__Your goal__
Each entry below needs to be copied exactly, with nothing dropped.

__Working data__
■ ■ ■ ■ ■ ■ ■
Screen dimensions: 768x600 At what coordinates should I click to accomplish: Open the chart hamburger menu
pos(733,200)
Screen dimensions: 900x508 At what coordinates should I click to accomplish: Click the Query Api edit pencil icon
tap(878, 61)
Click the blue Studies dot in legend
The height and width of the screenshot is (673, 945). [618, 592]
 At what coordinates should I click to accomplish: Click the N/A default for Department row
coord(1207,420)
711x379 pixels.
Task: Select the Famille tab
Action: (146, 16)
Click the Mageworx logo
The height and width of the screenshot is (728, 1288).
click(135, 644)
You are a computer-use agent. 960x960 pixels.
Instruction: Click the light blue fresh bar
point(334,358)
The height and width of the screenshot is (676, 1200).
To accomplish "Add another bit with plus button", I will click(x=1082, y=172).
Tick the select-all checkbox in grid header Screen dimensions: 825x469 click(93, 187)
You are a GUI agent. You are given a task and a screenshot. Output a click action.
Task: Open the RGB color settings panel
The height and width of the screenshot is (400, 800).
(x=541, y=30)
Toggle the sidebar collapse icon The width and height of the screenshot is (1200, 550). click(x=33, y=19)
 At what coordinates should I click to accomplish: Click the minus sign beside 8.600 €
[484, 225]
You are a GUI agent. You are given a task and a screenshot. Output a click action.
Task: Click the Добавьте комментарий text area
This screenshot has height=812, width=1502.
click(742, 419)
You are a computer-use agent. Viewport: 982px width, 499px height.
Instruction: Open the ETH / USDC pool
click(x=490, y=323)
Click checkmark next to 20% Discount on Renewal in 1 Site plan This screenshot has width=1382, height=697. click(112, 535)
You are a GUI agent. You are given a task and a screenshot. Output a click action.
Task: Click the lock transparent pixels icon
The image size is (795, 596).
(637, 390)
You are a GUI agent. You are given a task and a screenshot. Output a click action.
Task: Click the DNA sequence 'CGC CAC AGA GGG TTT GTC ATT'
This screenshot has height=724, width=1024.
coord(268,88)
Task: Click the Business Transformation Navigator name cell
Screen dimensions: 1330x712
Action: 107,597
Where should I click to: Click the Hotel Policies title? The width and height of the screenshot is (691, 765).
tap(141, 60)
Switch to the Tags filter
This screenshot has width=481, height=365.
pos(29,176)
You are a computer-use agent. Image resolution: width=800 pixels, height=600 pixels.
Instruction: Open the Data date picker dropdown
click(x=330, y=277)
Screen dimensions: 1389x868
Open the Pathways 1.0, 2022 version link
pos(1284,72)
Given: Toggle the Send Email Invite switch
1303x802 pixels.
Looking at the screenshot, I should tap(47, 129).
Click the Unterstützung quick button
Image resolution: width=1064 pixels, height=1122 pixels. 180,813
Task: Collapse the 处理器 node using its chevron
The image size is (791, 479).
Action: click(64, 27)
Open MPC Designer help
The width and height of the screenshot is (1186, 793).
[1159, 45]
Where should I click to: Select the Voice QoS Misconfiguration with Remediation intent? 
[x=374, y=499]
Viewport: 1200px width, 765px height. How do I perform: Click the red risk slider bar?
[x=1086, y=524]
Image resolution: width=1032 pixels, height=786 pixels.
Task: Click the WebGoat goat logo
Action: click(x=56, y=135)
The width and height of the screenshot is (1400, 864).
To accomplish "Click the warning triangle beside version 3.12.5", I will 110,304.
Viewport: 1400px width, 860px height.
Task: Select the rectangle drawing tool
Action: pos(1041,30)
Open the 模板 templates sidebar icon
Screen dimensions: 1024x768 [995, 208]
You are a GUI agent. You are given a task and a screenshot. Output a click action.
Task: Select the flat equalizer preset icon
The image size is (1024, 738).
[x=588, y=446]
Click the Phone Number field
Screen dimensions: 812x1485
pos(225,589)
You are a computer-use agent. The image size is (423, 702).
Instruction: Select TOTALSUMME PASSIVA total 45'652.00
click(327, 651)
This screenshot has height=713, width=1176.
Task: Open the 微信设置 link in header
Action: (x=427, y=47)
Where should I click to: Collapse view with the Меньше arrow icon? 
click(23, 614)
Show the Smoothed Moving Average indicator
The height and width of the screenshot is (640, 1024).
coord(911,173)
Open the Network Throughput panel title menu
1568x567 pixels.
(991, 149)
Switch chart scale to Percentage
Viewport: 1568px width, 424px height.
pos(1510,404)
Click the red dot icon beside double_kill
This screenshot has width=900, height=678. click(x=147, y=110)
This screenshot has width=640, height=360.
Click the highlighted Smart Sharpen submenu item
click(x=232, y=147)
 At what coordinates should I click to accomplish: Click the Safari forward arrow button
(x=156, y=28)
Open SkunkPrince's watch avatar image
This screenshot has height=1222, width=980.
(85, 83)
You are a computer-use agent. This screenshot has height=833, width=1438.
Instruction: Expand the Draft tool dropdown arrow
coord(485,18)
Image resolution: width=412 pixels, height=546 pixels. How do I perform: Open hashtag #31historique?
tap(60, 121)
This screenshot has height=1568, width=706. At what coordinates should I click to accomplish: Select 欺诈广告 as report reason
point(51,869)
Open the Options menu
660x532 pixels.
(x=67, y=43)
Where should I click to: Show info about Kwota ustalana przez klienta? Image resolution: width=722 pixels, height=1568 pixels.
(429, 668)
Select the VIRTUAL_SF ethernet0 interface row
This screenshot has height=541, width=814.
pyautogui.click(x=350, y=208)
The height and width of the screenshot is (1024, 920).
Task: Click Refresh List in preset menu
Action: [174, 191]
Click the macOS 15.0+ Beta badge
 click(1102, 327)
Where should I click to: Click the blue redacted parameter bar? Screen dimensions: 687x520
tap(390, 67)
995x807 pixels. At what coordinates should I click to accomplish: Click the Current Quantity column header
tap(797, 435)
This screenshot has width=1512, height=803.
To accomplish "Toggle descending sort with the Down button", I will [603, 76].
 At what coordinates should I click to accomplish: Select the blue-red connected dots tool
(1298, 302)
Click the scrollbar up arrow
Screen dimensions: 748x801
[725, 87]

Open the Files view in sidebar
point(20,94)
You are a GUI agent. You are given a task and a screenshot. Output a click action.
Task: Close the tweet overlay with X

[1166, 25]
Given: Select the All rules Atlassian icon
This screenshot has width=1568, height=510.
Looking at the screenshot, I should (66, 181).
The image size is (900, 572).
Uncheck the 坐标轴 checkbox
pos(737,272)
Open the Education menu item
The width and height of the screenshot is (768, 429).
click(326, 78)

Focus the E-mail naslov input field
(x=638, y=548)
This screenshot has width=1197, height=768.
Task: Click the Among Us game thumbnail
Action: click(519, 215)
■ ■ ■ ■ ■ ■ ■
__Result below__
Screen dimensions: 768x600 At what coordinates should I click to accomplish: Open the chart hamburger menu
pos(733,200)
Screen dimensions: 900x508 At what coordinates should I click to accomplish: Click the Query Api edit pencil icon
tap(878, 61)
Click the blue Studies dot in legend
The height and width of the screenshot is (673, 945). [618, 592]
 At what coordinates should I click to accomplish: Click the N/A default for Department row
coord(1207,420)
711x379 pixels.
Task: Select the Famille tab
Action: (146, 16)
Click the Mageworx logo
The height and width of the screenshot is (728, 1288).
click(135, 644)
You are a computer-use agent. 960x960 pixels.
Instruction: Click the light blue fresh bar
point(334,358)
The height and width of the screenshot is (676, 1200).
To accomplish "Add another bit with plus button", I will click(x=1082, y=172).
Tick the select-all checkbox in grid header Screen dimensions: 825x469 click(93, 187)
You are a GUI agent. You are given a task and a screenshot. Output a click action.
Task: Open the RGB color settings panel
The height and width of the screenshot is (400, 800).
(x=541, y=30)
Toggle the sidebar collapse icon The width and height of the screenshot is (1200, 550). click(x=33, y=19)
 At what coordinates should I click to accomplish: Click the minus sign beside 8.600 €
[484, 225]
You are a GUI agent. You are given a task and a screenshot. Output a click action.
Task: Click the Добавьте комментарий text area
This screenshot has height=812, width=1502.
click(742, 419)
You are a computer-use agent. Viewport: 982px width, 499px height.
Instruction: Open the ETH / USDC pool
click(x=490, y=323)
Click checkmark next to 20% Discount on Renewal in 1 Site plan This screenshot has width=1382, height=697. click(112, 535)
You are a GUI agent. You are given a task and a screenshot. Output a click action.
Task: Click the lock transparent pixels icon
The image size is (795, 596).
(637, 390)
You are a GUI agent. You are given a task and a screenshot. Output a click action.
Task: Click the DNA sequence 'CGC CAC AGA GGG TTT GTC ATT'
This screenshot has height=724, width=1024.
coord(268,88)
Task: Click the Business Transformation Navigator name cell
Screen dimensions: 1330x712
Action: 107,597
Where should I click to: Click the Hotel Policies title? The width and height of the screenshot is (691, 765).
tap(141, 60)
Switch to the Tags filter
This screenshot has width=481, height=365.
pos(29,176)
You are a computer-use agent. Image resolution: width=800 pixels, height=600 pixels.
Instruction: Open the Data date picker dropdown
click(x=330, y=277)
Screen dimensions: 1389x868
Open the Pathways 1.0, 2022 version link
pos(1284,72)
Given: Toggle the Send Email Invite switch
1303x802 pixels.
Looking at the screenshot, I should tap(47, 129).
Click the Unterstützung quick button
Image resolution: width=1064 pixels, height=1122 pixels. 180,813
Task: Collapse the 处理器 node using its chevron
The image size is (791, 479).
Action: click(64, 27)
Open MPC Designer help
The width and height of the screenshot is (1186, 793).
[1159, 45]
Where should I click to: Select the Voice QoS Misconfiguration with Remediation intent? 
[x=374, y=499]
Viewport: 1200px width, 765px height. How do I perform: Click the red risk slider bar?
[x=1086, y=524]
Image resolution: width=1032 pixels, height=786 pixels.
Task: Click the WebGoat goat logo
Action: click(x=56, y=135)
The width and height of the screenshot is (1400, 864).
To accomplish "Click the warning triangle beside version 3.12.5", I will 110,304.
Viewport: 1400px width, 860px height.
Task: Select the rectangle drawing tool
Action: pos(1041,30)
Open the 模板 templates sidebar icon
Screen dimensions: 1024x768 [995, 208]
You are a GUI agent. You are given a task and a screenshot. Output a click action.
Task: Select the flat equalizer preset icon
The image size is (1024, 738).
[x=588, y=446]
Click the Phone Number field
Screen dimensions: 812x1485
pos(225,589)
You are a computer-use agent. The image size is (423, 702).
Instruction: Select TOTALSUMME PASSIVA total 45'652.00
click(327, 651)
This screenshot has height=713, width=1176.
Task: Open the 微信设置 link in header
Action: (x=427, y=47)
Where should I click to: Collapse view with the Меньше arrow icon? 
click(23, 614)
Show the Smoothed Moving Average indicator
The height and width of the screenshot is (640, 1024).
coord(911,173)
Open the Network Throughput panel title menu
1568x567 pixels.
(991, 149)
Switch chart scale to Percentage
Viewport: 1568px width, 424px height.
pos(1510,404)
Click the red dot icon beside double_kill
This screenshot has width=900, height=678. click(x=147, y=110)
This screenshot has width=640, height=360.
Click the highlighted Smart Sharpen submenu item
click(x=232, y=147)
 At what coordinates should I click to accomplish: Click the Safari forward arrow button
(x=156, y=28)
Open SkunkPrince's watch avatar image
This screenshot has height=1222, width=980.
(85, 83)
You are a computer-use agent. This screenshot has height=833, width=1438.
Instruction: Expand the Draft tool dropdown arrow
coord(485,18)
Image resolution: width=412 pixels, height=546 pixels. How do I perform: Open hashtag #31historique?
tap(60, 121)
This screenshot has height=1568, width=706. At what coordinates should I click to accomplish: Select 欺诈广告 as report reason
point(51,869)
Open the Options menu
660x532 pixels.
(x=67, y=43)
Where should I click to: Show info about Kwota ustalana przez klienta? Image resolution: width=722 pixels, height=1568 pixels.
(429, 668)
Select the VIRTUAL_SF ethernet0 interface row
This screenshot has height=541, width=814.
pyautogui.click(x=350, y=208)
The height and width of the screenshot is (1024, 920).
Task: Click Refresh List in preset menu
Action: [174, 191]
Click the macOS 15.0+ Beta badge
 click(1102, 327)
Where should I click to: Click the blue redacted parameter bar? Screen dimensions: 687x520
tap(390, 67)
995x807 pixels. At what coordinates should I click to accomplish: Click the Current Quantity column header
tap(797, 435)
This screenshot has width=1512, height=803.
To accomplish "Toggle descending sort with the Down button", I will [603, 76].
 At what coordinates should I click to accomplish: Select the blue-red connected dots tool
(1298, 302)
Click the scrollbar up arrow
Screen dimensions: 748x801
[725, 87]

Open the Files view in sidebar
point(20,94)
You are a GUI agent. You are given a task and a screenshot. Output a click action.
Task: Close the tweet overlay with X

[1166, 25]
Given: Select the All rules Atlassian icon
This screenshot has width=1568, height=510.
Looking at the screenshot, I should (66, 181).
The image size is (900, 572).
Uncheck the 坐标轴 checkbox
pos(737,272)
Open the Education menu item
The width and height of the screenshot is (768, 429).
click(326, 78)

Focus the E-mail naslov input field
(x=638, y=548)
This screenshot has width=1197, height=768.
Task: Click the Among Us game thumbnail
Action: click(519, 215)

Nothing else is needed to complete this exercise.